AI optimism sends Nasdaq to new post-Covid high

Investors expect artificial intelligence to unleash a new wave of growth.
AI optimism sends Nasdaq to new post-Covid high
raders work on the floor of the New York Stock Exchange during morning trading on February 29, 2024 in New York City.Getty Images

America’s Nasdaq index, home to many tech companies, has hit a new high, which analysts attributed to optimism over artificial intelligence (AI).

The Nasdaq rose 0.9% on Thursday, to 16,091.92, formally rebounding from the slump that hit shares in 2021.

Investors expect AI to unleash a new wave of growth and have been snapping up shares of companies poised to benefit, like chipmaker Nvidia.

They are also increasingly optimistic about the path for the US economy.

The Dow Jones recovered late last year from losses that hit shares in 2022 as fears of inflation and higher borrowing costs prompted selling. The S&P 500 marked a similar recovery milestone in January.

On Thursday, the Dow ended 0.1% higher at 38,997, while the S&P closed up 0.5% at 5,096.27, another new high.

It marked a fourth month in a row that all three indexes have gained.

Chipmaker Nvidia, whose market value briefly touched $2tn (£1.58tn) this month, was one of the major companies driving the rally, rising 1.87%.

Microsoft, which on Wednesday announced new AI-powered features for finance workers using products such as Excel and Outlook, rose 1.45%.

Smaller chipmaker AMD and PC maker Dell, which is poised to benefit as firms invest in new equipment to handle AI-powered computing, also climbed on Thursday.

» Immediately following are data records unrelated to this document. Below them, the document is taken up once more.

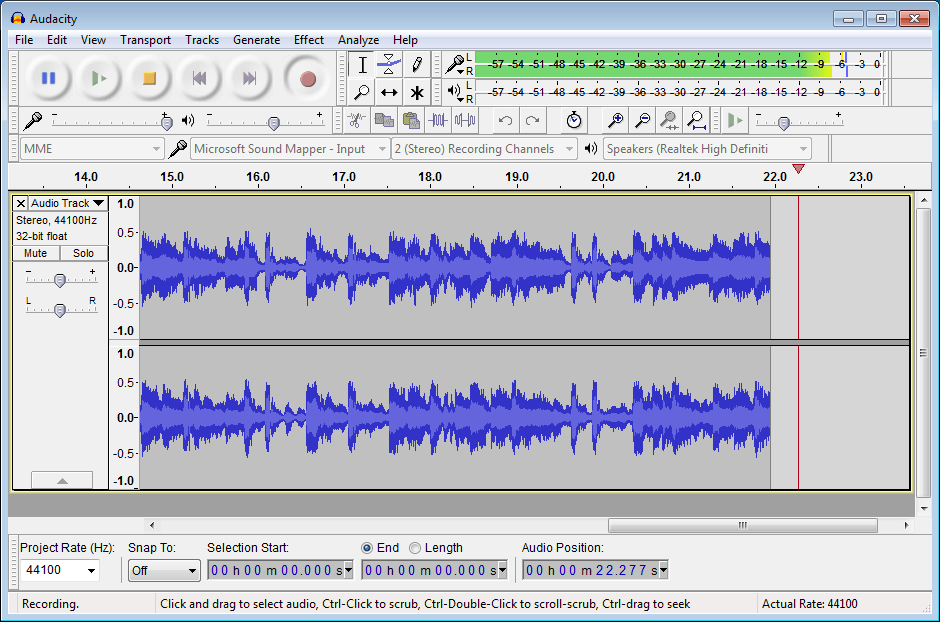940x622 pixels.
Task: Trim audio outside the selection
Action: point(438,120)
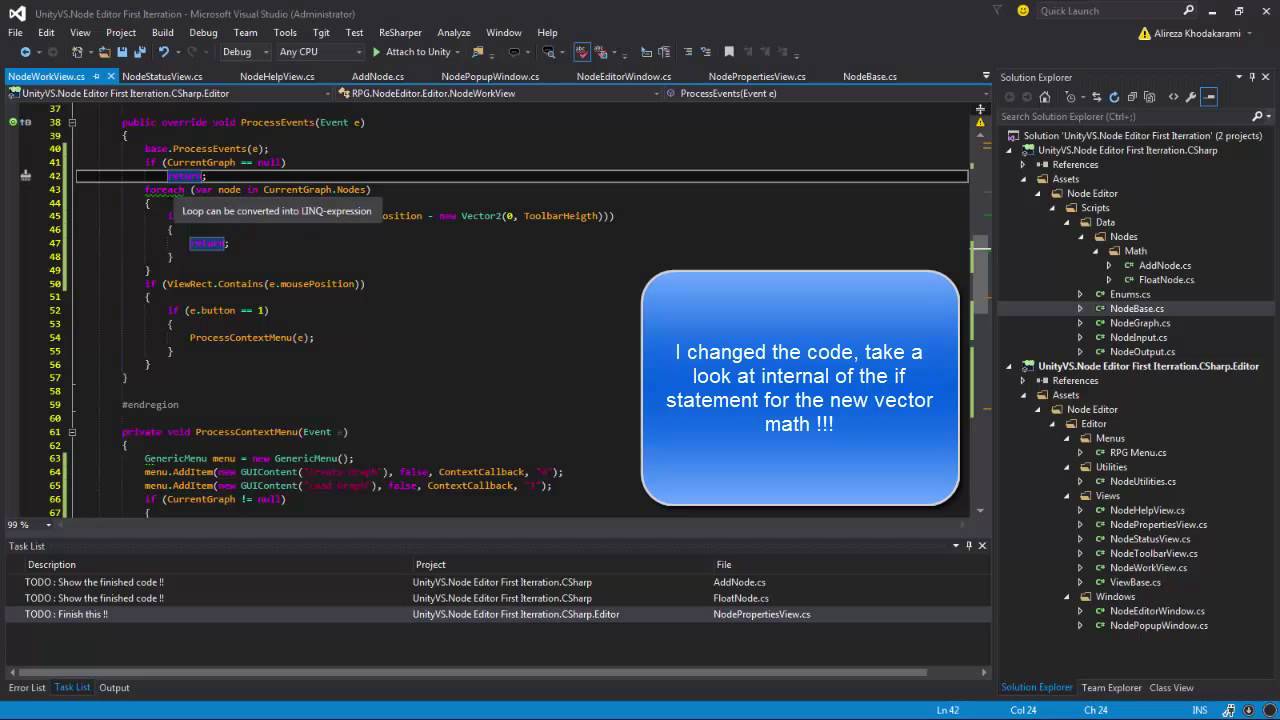Image resolution: width=1280 pixels, height=720 pixels.
Task: Switch to the NodeEditorWindow.cs tab
Action: [x=623, y=76]
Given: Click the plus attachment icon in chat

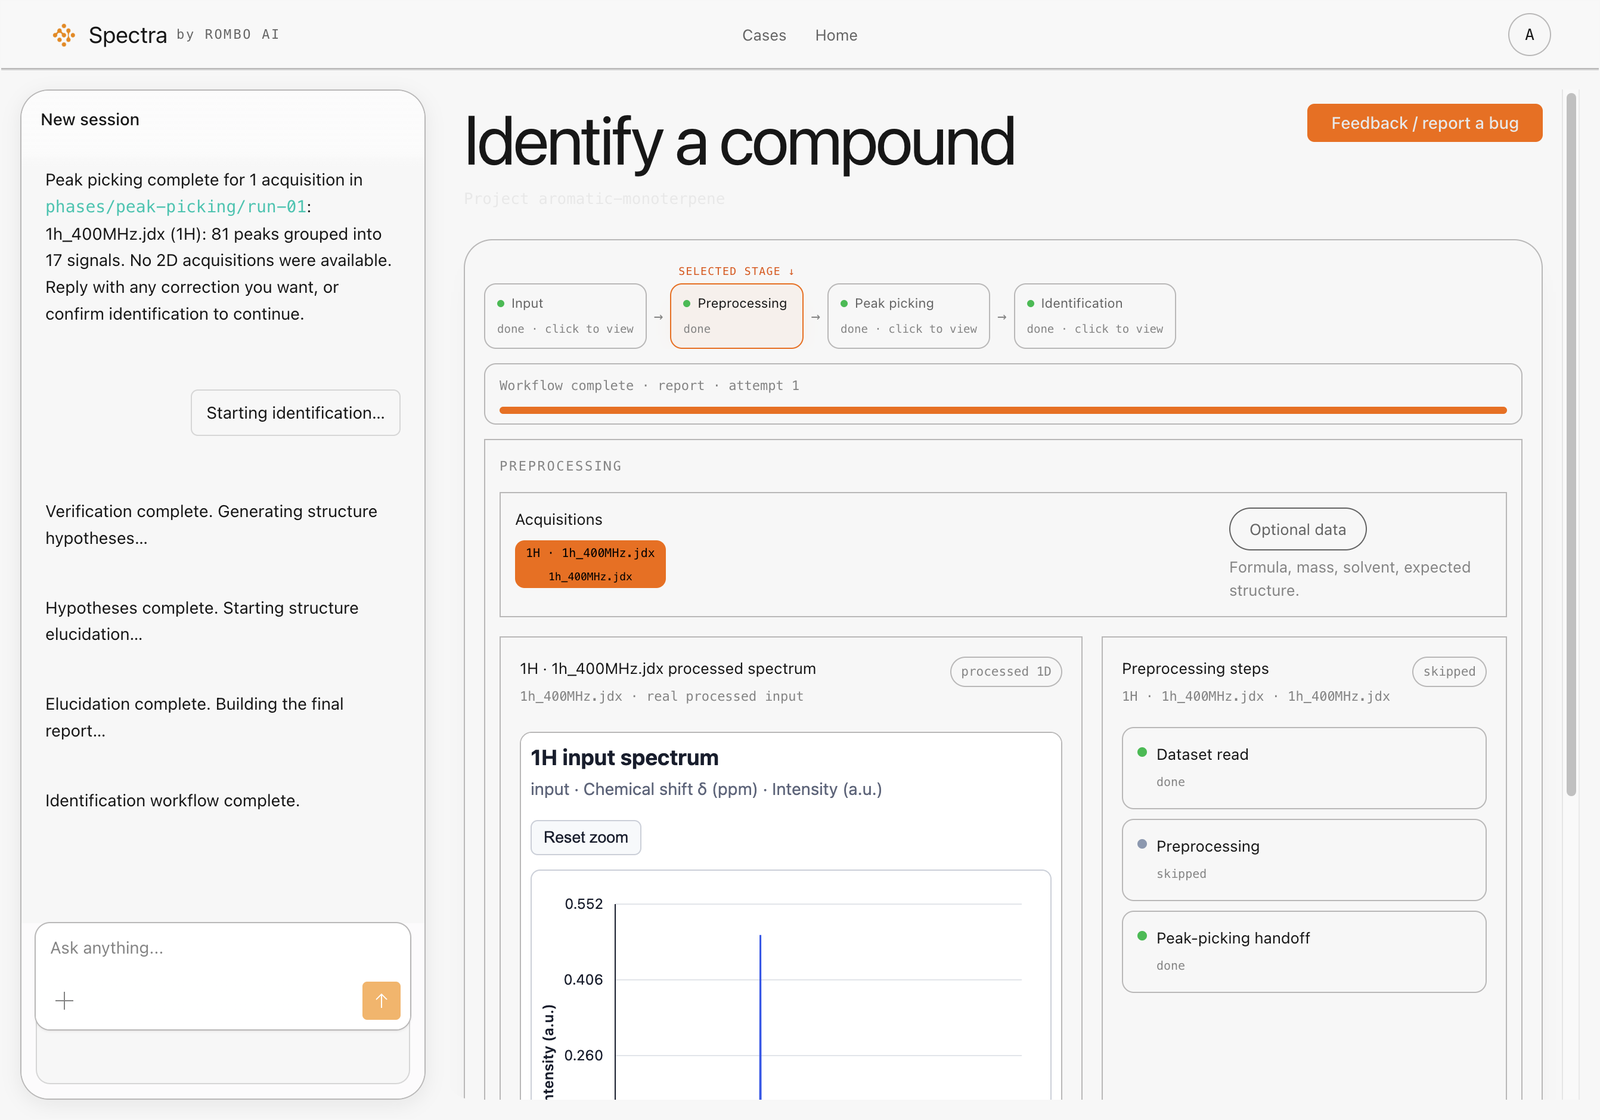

The gains come as investors hope the US central bank is nearing the end of its inflation fight and will start lowering its key interest rate soon, making borrowing cheaper, which businesses hope will help money flow more freely in the economy and increase investor and business activity.

On Thursday, the US’s Department of Commerce said the personal consumption expenditures (PCE) price index, an alternative inflation measure that is watched by the Federal Reserve, fell to 2.4% in January, down 0.2% from December.

The report was in line with expectations.

Earlier in February, Japan’s main stock index hit an all-time closing high, surpassing the previous record set 34 years ago, even as the country’s economy fell into a recession.